§ **TEXT FOR ANALYSIS**:
***
My Super Sweet Hell

By Wmplax
So, out of sheer boredom it seems, I ventured into my sister’s room to see what she was up to the other day only to find that she had turned on a show called “My Super Sweet 16.” Now, the basic premise is this: insanely rich, insanely superficial kids throw insanely large, insanely expensive parties to celebrate the big 16. In a word, the show is insane.

After watching the show for about 10 minutes, both my sister and I could not comprehend the performance. This sounds odd, and it is—our mental capacities, combined, could not plunge the depths of this seemingly inane MTV reality spoof. Then it hit me. This show, this measly piece of media from the outskirts of some producers failed imagination, was the ultimate culmination of a purely commodified, purely commercialized age. This was the epitome of reality TV: a reality so inundated with the “lights and sounds” of Baudrillard’s work, so reminiscent of the utterly unrepresentable discussed by Derrida and Lyotard, that the only conceivable outlet of intellectual force was to submit to the “staged fake” of Zizek. After all, this can’t be the case, right? These kids can’t be this stupid, this superficial, this obsessed with Gucci, Prada, and Mercedes Benz, right? It was literally inconceivable.
***
§ **EXERCISE REQUIREMENTS**:
(a) Answer these from the post about "My Super Sweet 16," one line each:
(i) Whose room did the writer go into?
(ii) For about how long did the writer watch the show before failing to make sense of it?
(iii) Whose idea of the "staged fake" does the writer mention?
(b) List every thinker named in the post about "My Super Sweet 16."
(c) Carry the post about "My Super Sweet 16" forward from its last sentence.

§ **DATA EXTRACT**:
***
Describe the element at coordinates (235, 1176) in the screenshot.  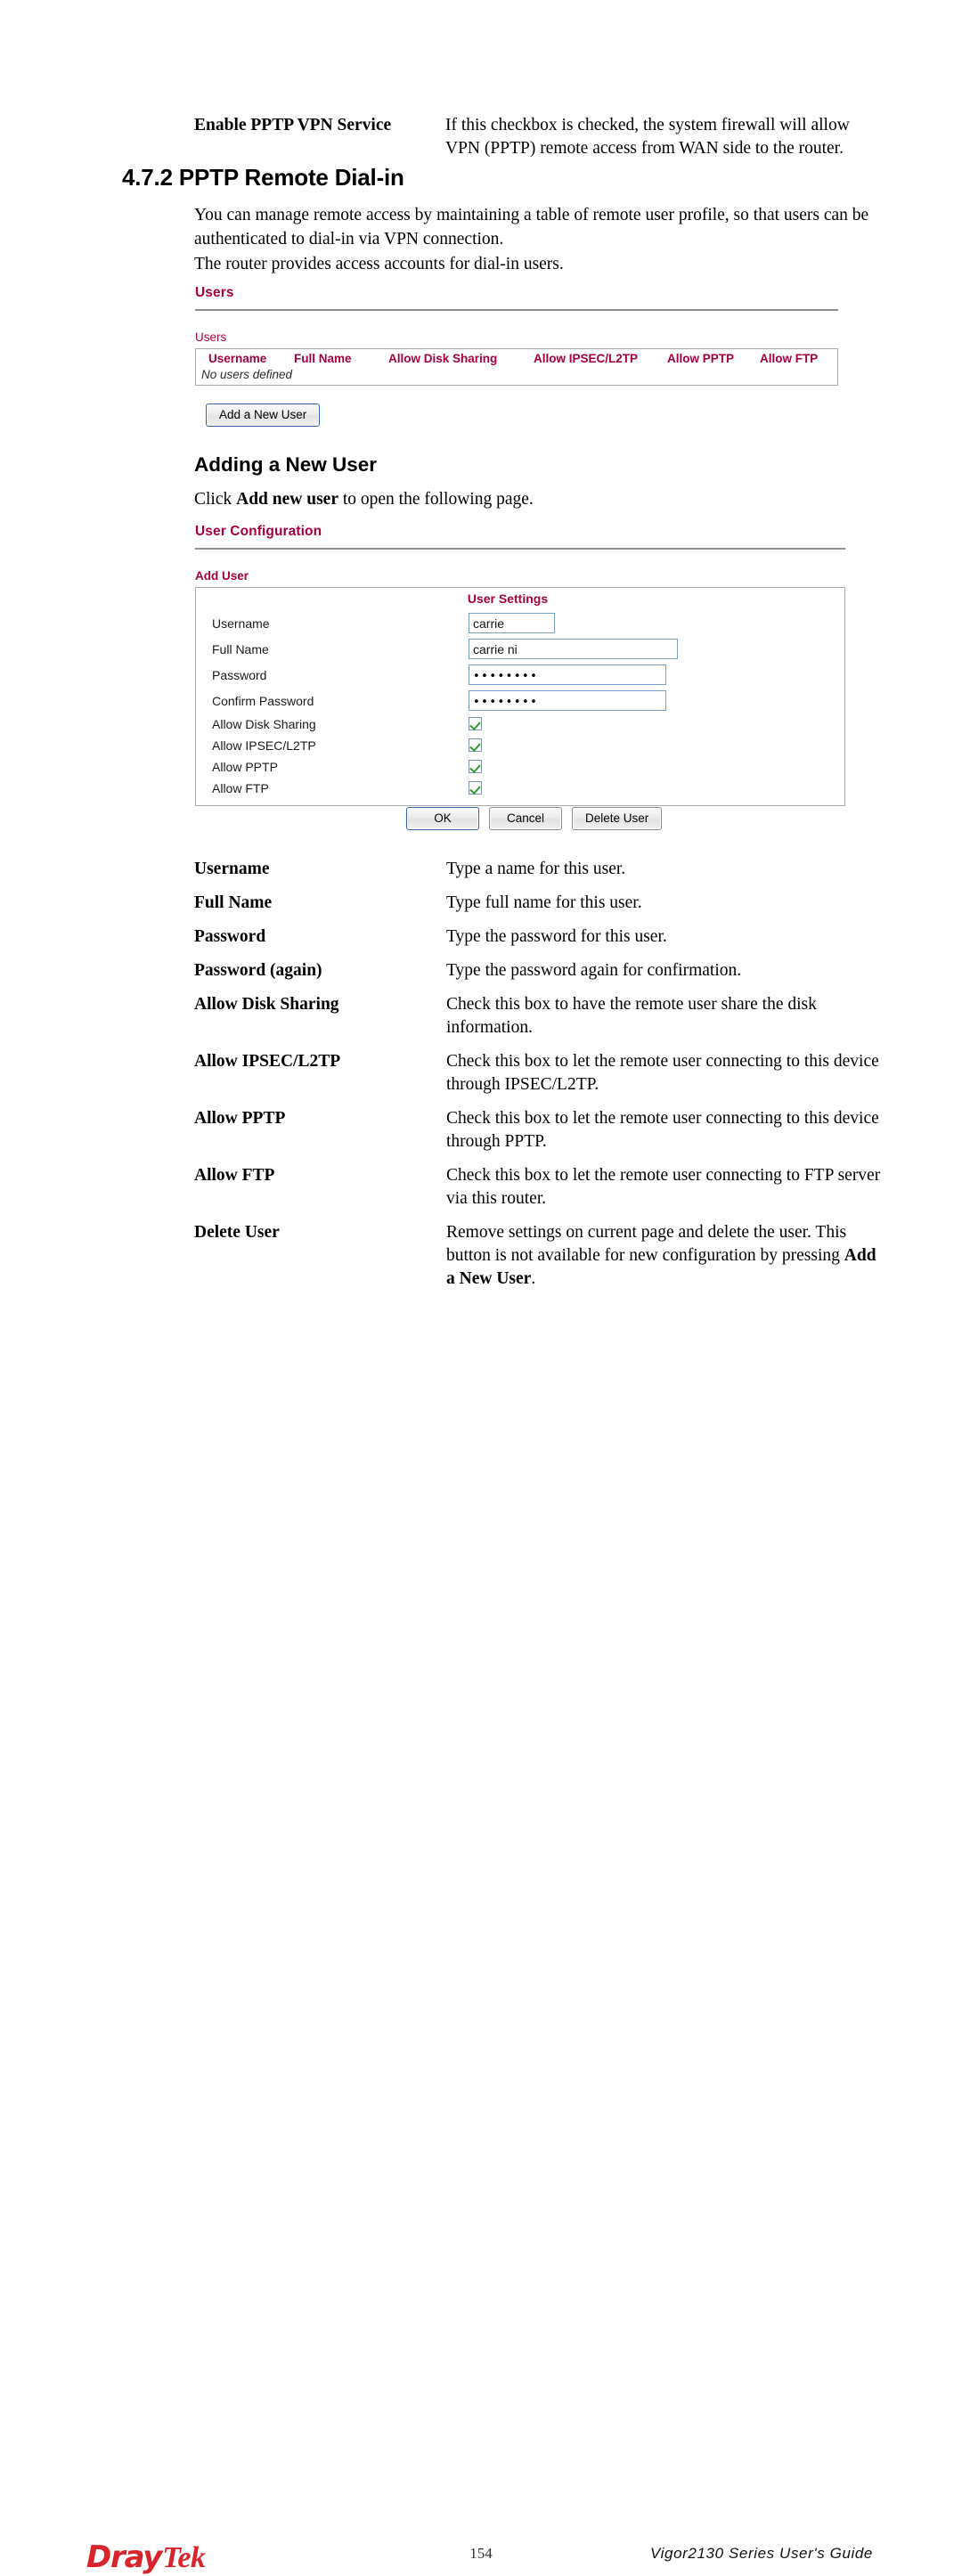
I see `definition-term: Allow FTP` at that location.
***
§ **RESPONSES BY TASK**:
(a)
(i) The writer's sister's room.
(ii) About 10 minutes.
(iii) Zizek's.

(b) Baudrillard, Derrida, Lyotard, Zizek

(c)
Was this what our culture has degenerated into—a spectacle, a world purely of “lights and sounds,” the hollow essence of a single glimmering, shimmering night? The English language simply does not supply the vocabulary necessary to qualify the utter depravity of these child’s lives. It is a world of country clubs, private airplanes, mansions, and 1.2 million dollar cars—it seethed with the same yuppie-bleakness of upper-Washingtonian culture. Everything about this show, and I literally mean everything, was so ridiculous, so torn away from “reality” or “rationality” that these terms themselves, when used in a critical light, cannot even begin to strip the show of its internal defenses. Indeed, the lexicon of critical tools supplied by postmodernism, even, does little more than inflate the grandiose image of the spectacle itself. It was as though I was throwing water upon rocks.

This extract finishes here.